- 54°11′53.2″N 4°37′6″W﻿ / ﻿54.198111°N 4.61833°W

History
- Built: 1949, 1953–1954

= Gorse Lea =

Section of road

Gorse Lea (Ballagarraghyn – the farm of O'Dorgan) is situated between the 6th Milestone and 7th Milestones on the primary A1 Douglas to Peel road in the parish of German in the Isle of Man.

==Motor-sport heritage==
The Gorse Lea (Ballagarraghyn) section of the A1 Douglas to Peel road was part of the short Highland Course (40.38 miles) from 1906 and the also the 37.50 Mile Four Inch Course used for automobile racing including the RAC Tourist Trophy car races held between 1905 and 1922.

A section of the Douglas to Peel road from Ballacraine to Quarterbridge, Douglas, including Gorse Lea and nearby Greeba Bridge was used for the 1905 International Motor-Cycle Cup Races.

In 1911, the Four Inch Course was first used by the Auto-Cycling Union for the Isle of Man TT motorcycle races.
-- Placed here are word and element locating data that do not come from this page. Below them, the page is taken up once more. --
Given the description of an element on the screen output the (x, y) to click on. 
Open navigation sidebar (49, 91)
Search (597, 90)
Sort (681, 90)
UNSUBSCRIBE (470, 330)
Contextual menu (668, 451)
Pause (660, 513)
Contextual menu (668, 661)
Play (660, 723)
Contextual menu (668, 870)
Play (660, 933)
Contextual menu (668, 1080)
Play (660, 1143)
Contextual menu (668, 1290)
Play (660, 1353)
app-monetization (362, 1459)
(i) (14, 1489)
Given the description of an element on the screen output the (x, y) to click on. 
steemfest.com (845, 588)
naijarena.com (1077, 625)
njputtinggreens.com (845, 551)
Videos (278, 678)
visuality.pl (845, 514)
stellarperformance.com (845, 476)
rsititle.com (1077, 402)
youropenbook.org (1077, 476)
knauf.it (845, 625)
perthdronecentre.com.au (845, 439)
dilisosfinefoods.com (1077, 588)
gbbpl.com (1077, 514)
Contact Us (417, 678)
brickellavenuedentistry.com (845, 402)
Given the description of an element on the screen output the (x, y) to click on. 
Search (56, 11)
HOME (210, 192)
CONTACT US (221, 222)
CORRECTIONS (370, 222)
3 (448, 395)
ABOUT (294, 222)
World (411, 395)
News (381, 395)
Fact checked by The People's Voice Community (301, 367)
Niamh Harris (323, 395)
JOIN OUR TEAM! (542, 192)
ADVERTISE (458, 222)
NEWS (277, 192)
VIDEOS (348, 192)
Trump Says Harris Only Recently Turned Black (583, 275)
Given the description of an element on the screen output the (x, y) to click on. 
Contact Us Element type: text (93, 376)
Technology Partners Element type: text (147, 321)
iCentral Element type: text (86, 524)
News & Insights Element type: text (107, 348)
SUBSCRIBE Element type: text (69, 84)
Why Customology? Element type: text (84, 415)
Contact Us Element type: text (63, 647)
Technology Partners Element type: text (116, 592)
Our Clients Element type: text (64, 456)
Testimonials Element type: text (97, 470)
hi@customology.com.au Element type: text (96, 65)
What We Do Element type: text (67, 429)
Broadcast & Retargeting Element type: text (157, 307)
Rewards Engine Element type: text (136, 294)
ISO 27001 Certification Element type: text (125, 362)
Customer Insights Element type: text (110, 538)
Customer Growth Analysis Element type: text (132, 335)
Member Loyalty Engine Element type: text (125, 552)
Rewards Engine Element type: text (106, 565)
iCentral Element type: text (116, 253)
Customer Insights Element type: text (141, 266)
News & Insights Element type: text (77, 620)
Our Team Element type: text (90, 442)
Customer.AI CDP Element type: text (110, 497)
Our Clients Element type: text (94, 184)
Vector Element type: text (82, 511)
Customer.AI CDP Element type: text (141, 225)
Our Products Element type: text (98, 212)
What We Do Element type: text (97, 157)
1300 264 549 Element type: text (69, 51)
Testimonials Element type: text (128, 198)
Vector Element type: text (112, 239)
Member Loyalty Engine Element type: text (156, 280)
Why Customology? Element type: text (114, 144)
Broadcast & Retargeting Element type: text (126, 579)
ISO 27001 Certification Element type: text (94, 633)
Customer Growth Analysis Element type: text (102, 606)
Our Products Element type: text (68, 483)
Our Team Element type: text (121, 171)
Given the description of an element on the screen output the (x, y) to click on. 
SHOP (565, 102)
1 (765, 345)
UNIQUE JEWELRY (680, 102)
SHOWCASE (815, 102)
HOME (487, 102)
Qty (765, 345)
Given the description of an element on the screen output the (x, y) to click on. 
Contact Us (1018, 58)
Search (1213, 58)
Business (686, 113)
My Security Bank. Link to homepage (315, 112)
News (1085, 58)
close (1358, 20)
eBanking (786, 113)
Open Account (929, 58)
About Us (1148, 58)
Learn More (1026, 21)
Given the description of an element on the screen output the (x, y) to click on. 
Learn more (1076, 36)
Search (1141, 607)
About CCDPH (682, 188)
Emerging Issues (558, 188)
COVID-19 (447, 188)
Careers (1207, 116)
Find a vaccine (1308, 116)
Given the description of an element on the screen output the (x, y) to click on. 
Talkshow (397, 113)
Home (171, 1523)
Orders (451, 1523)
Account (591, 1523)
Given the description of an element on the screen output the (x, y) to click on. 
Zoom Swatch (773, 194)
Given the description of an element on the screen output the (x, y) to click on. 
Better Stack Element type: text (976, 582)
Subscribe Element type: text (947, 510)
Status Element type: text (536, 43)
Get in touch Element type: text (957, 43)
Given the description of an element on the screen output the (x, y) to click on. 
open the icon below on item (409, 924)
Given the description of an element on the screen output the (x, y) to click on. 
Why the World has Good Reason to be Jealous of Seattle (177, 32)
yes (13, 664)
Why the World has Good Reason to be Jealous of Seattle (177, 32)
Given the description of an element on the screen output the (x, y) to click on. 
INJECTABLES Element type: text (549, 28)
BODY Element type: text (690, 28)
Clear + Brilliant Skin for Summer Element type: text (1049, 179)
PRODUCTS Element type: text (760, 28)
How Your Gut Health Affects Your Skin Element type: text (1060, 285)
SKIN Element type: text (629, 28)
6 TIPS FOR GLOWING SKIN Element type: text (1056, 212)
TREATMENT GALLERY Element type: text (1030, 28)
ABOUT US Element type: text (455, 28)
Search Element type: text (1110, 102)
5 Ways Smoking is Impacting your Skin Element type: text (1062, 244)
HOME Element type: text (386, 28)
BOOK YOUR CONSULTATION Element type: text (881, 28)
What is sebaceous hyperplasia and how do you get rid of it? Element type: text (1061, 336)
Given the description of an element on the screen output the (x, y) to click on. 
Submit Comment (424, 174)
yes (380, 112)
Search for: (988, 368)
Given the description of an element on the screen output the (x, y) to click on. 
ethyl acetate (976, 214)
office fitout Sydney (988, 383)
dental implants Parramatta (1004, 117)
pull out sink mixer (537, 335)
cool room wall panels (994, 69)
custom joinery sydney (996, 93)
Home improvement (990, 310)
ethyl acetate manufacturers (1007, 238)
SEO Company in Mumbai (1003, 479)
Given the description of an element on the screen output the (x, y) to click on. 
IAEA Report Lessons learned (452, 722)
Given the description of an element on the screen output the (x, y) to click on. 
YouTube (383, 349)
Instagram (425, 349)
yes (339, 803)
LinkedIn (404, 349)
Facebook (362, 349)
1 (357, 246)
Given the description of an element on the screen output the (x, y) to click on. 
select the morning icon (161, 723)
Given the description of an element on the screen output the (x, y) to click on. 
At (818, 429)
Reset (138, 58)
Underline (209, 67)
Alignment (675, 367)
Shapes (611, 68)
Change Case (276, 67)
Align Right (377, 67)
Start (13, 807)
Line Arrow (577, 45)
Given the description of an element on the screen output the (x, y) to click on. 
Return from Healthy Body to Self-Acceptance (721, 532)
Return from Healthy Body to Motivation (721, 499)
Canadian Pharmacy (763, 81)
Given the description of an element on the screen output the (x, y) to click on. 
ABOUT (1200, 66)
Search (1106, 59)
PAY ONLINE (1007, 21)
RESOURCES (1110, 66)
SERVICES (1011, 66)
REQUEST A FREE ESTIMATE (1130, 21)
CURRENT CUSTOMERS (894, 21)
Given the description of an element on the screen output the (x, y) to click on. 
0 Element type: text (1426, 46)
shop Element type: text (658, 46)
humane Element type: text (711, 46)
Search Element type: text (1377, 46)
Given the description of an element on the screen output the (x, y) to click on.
This included the Gorse Lea section and the course later became known as the 37.73 mile Isle of Man TT Mountain Course which has been used since 1911 for the Isle of Man TT Races and from 1923 for the Manx Grand Prix races.

==Road improvements==
The Greeba section on the primary A2 Douglas to Peel road including Gorse Lea was widened and reprofiled in 1949 and further widened for the 1953 Isle of Man TT races.